» Texte à lire:
»»

12. Le libellé des articles correspondants du règlement n° 1475-95 diffère de celui du règlement n° 123-85.
13. Ainsi, en application de l'article 3, point 3, du règlement n° 1475-95, l'exemption continue à s'appliquer à l'obligation de ne pas vendre de véhicules automobiles neufs offerts par d'autres que le constructeur dans les mêmes locaux commerciaux, mais il est précisé que la vente de véhicules neufs d'une autre marque est autorisée si elle est effectuée " dans des locaux de vente séparés soumis à une gestion distincte, sous une forme d'entité juridique distincte et de manière telle qu'une confusion de marques soit exclue ".
14. L'article 4, paragraphe 1, point 3, du même règlement prévoit que ne fait pas obstacle à l'exemption l'engagement par lequel le distributeur s'oblige "à s'efforcer d'écouler pendant une période déterminée à l'intérieur du territoire convenu un nombre minimal de produits contractuels, fixé par les parties de commun accord ou, en cas de désaccord sur le nombre minimal de produits contractuels à écouler annuellement, par un tiers expert, en tenant compte notamment des ventes précédemment réalisées dans ce territoire ainsi que des estimations prévisionnelles de ventes pour ce territoire et au niveau national ".
15. L'article 5, paragraphes 2 et 3, du règlement n° 1475-95 dispose :
"2. Lorsque le distributeur a assumé des obligations visées à l'article 4, paragraphe 1, pour améliorer la structure de la distribution et du service de vente et d'après-vente, l'exemption s'applique à condition que :
...
2) la durée de l'accord soit d'au moins cinq ans ou que le délai de résiliation ordinaire de l'accord conclu pour une période indéterminée soit d'au moins deux ans pour les deux parties; ce délai est réduit à un an au moins :
- lorsque le fournisseur est tenu de verser une indemnité appropriée en vertu de la loi ou d'une convention particulière, s'il est mis fin à l'accord
ou
- lorsqu'il s'agit de l'entrée du distributeur dans le réseau et de la première durée convenue de l'accord ou de la première possibilité de résiliation ordinaire ;
3) chaque partie s'engage à informer au moins six mois avant la cessation de l'accord qu'elle ne désire pas proroger un accord conclu pour une période déterminée.

««

» Extrait de données:
»»

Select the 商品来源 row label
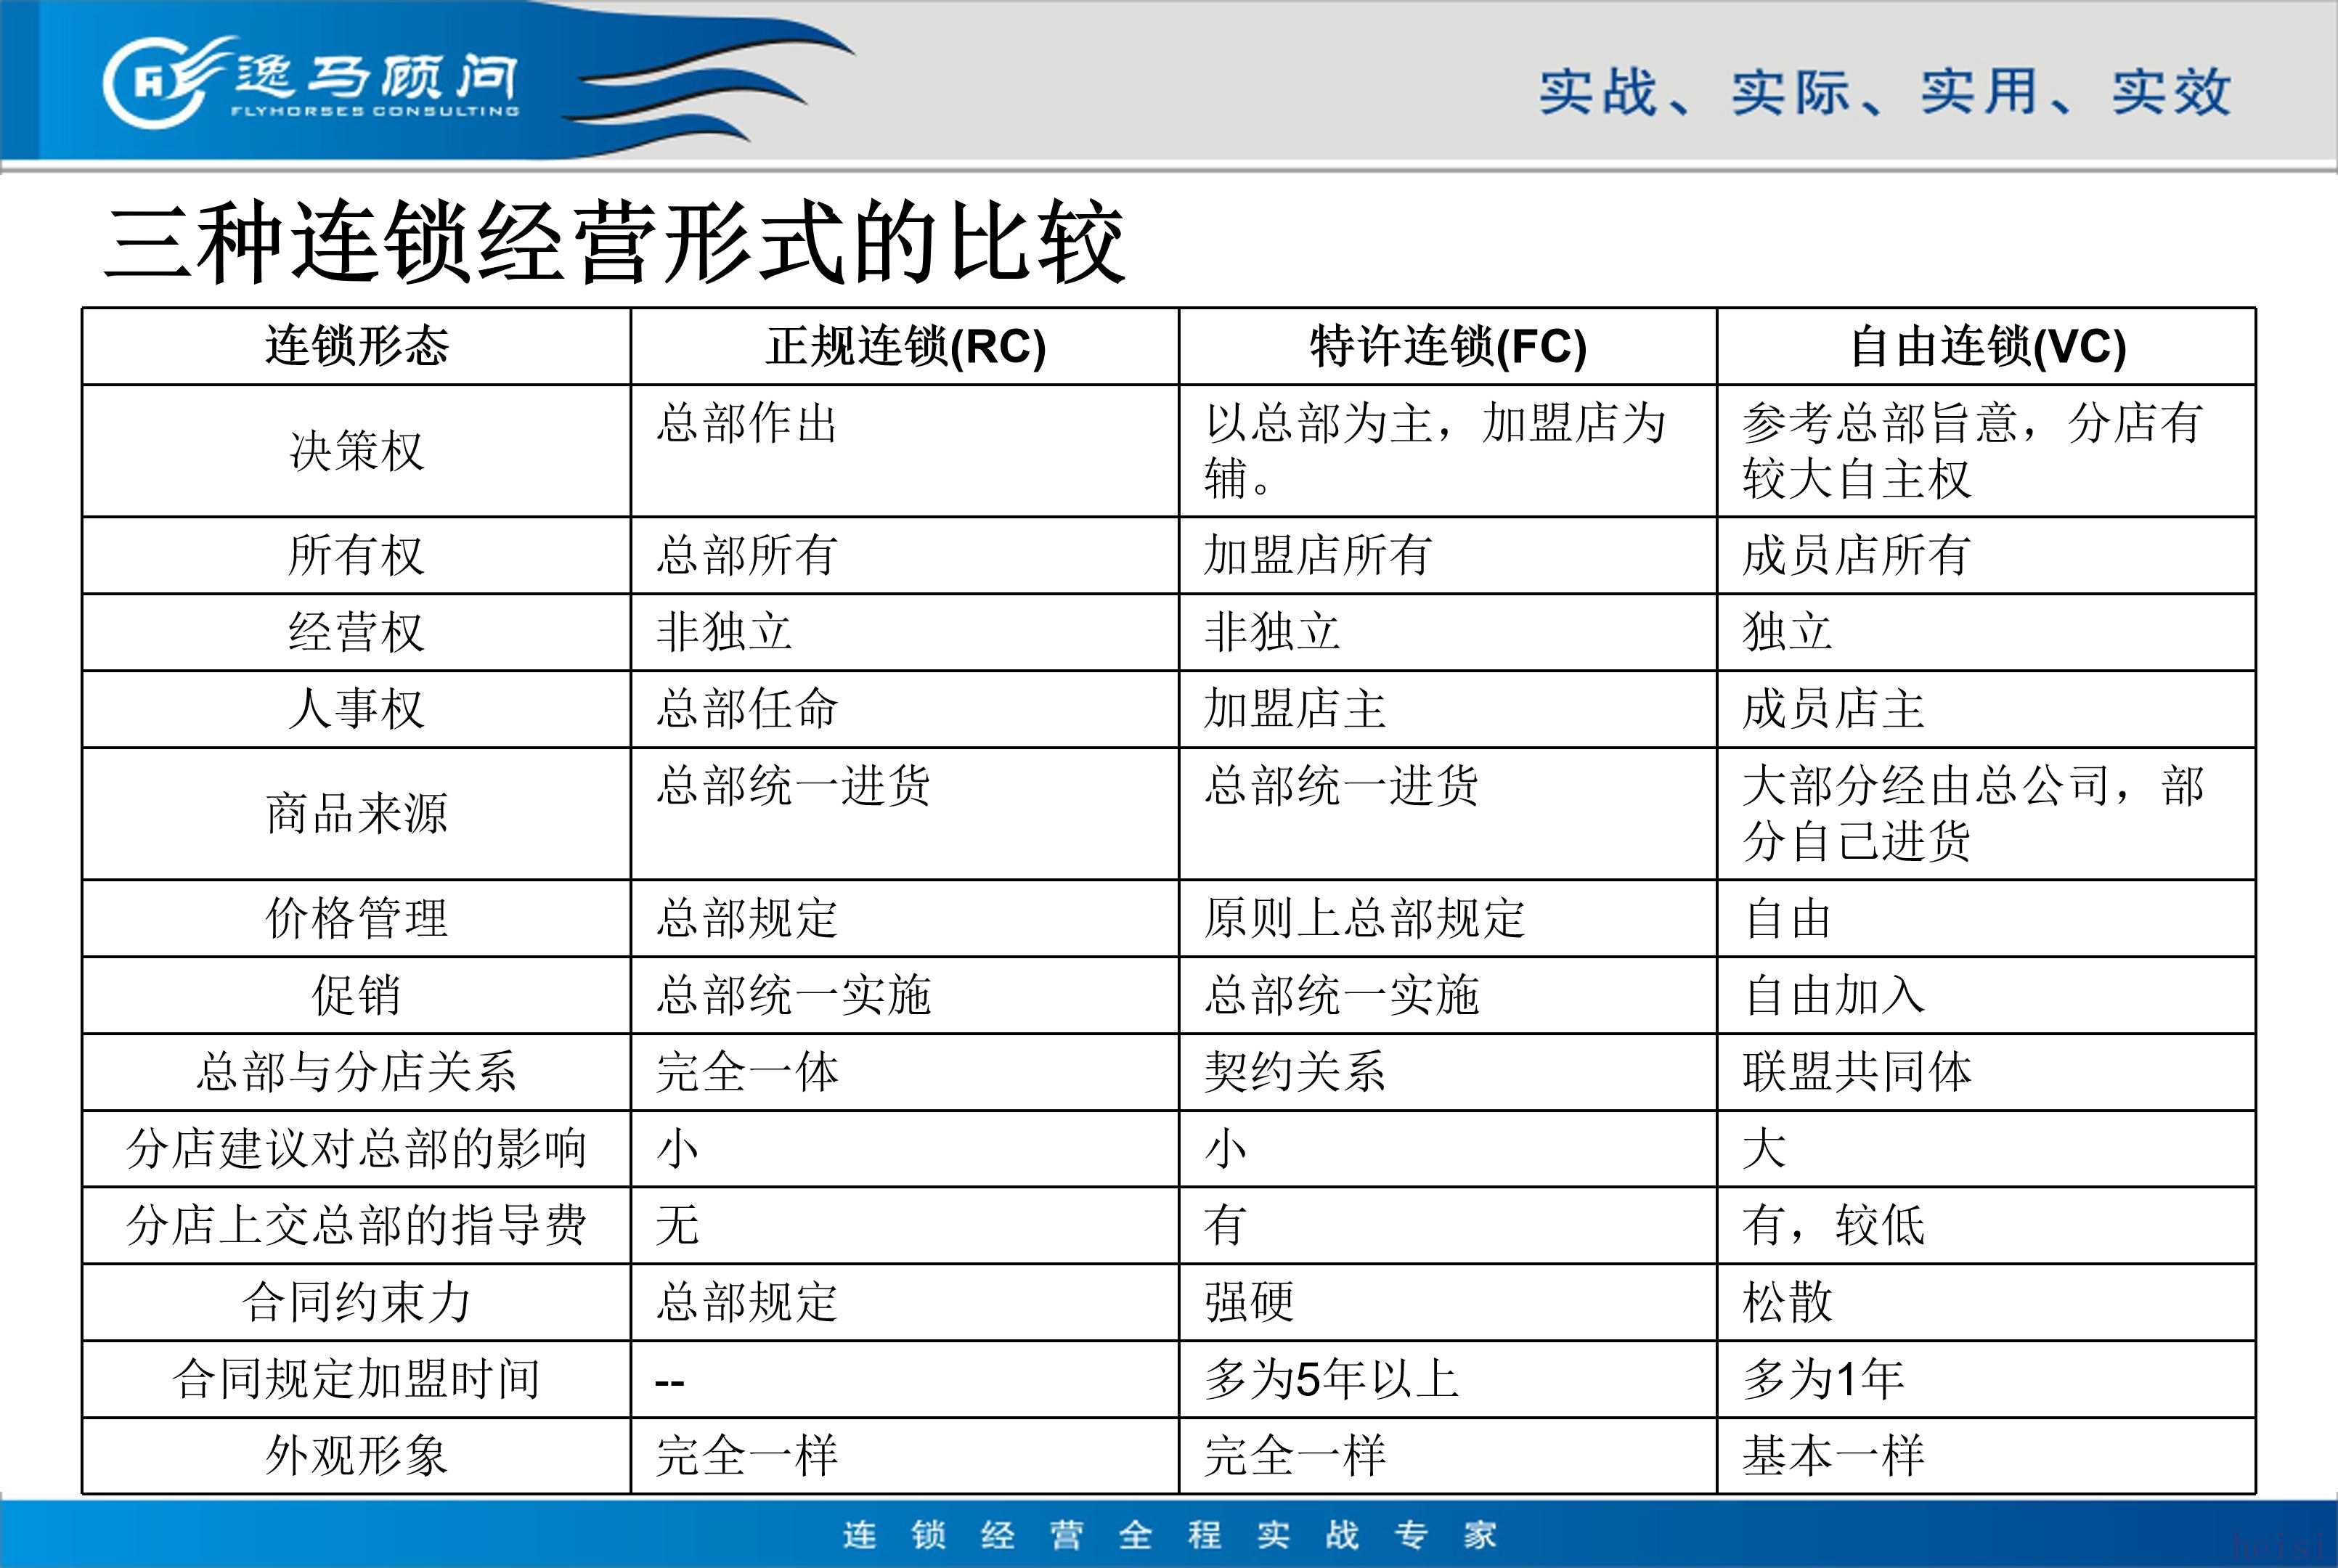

««

» Exercices:
[1] Les affirmations suivantes concordent-elles avec le texte à lire ? Répondez par oui ou par non, en citant chaque fois les mots du texte qui tranchent.
(a) Le règlement n° 1475-95 interdit dans tous les cas la vente de véhicules neufs d'une autre marque.
(b) En cas de désaccord sur le nombre minimal de produits contractuels à écouler annuellement, ce nombre est fixé par un tiers expert.
(c) Chaque partie doit informer l'autre au moins trois mois avant la cessation d'un accord conclu pour une période déterminée.
[2] Recopiez à l'identique le passage du texte à lire qui commence par « 2) la durée » et se poursuit jusqu'à « une période déterminée. ».
[3] Relevez toutes les durées exprimées en années ou en mois dans le texte à lire.

» Corrigé:
[1]
(a) Non : « la vente de véhicules neufs d'une autre marque est autorisée si elle est effectuée ».
(b) Oui : « en cas de désaccord sur le nombre minimal de produits contractuels à écouler annuellement, par un tiers expert ».
(c) Non : « au moins six mois avant la cessation de l'accord ».

[2]
2) la durée de l'accord soit d'au moins cinq ans ou que le délai de résiliation ordinaire de l'accord conclu pour une période indéterminée soit d'au moins deux ans pour les deux parties; ce délai est réduit à un an au moins :
- lorsque le fournisseur est tenu de verser une indemnité appropriée en vertu de la loi ou d'une convention particulière, s'il est mis fin à l'accord
ou
- lorsqu'il s'agit de l'entrée du distributeur dans le réseau et de la première durée convenue de l'accord ou de la première possibilité de résiliation ordinaire ;
3) chaque partie s'engage à informer au moins six mois avant la cessation de l'accord qu'elle ne désire pas proroger un accord conclu pour une période déterminée.

[3]
- cinq ans
- deux ans
- un an
- six mois